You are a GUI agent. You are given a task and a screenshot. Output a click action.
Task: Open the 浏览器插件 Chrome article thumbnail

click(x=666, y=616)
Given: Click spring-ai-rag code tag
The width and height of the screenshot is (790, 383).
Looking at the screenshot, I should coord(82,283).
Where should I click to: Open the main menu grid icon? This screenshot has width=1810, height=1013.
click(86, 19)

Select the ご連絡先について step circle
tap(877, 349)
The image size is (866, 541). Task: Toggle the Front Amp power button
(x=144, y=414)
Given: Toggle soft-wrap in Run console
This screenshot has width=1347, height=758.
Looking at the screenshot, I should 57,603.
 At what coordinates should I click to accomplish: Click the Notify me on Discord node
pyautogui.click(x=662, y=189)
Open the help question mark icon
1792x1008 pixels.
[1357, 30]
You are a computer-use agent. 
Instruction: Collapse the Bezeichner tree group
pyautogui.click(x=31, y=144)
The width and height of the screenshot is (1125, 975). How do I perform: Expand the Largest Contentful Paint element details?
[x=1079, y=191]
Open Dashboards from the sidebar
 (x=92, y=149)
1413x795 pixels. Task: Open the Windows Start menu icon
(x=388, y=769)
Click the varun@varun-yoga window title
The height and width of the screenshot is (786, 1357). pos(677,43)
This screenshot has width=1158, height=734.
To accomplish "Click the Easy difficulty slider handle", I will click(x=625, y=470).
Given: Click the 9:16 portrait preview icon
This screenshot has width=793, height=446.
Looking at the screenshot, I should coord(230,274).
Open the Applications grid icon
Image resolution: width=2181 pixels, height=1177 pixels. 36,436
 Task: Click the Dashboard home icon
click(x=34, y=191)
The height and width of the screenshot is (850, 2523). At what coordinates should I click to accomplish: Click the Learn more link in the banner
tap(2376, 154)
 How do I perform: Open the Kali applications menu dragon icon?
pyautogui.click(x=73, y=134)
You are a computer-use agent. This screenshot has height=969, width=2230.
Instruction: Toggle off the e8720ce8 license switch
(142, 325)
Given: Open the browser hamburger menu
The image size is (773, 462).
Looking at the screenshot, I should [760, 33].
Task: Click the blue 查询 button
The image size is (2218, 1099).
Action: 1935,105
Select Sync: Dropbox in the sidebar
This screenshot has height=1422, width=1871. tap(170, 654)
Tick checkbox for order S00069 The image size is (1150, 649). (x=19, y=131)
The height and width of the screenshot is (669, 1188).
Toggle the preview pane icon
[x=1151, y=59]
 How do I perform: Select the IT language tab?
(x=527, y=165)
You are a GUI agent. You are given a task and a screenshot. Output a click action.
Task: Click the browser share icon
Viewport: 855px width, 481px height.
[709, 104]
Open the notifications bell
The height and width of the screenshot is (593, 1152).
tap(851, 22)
◇ ◇ ◇ ◇
> [Aim of the exercise]
Could you report how many lines of the entries include the word "browser"? Only the number is needed.

> [Response to this task]
2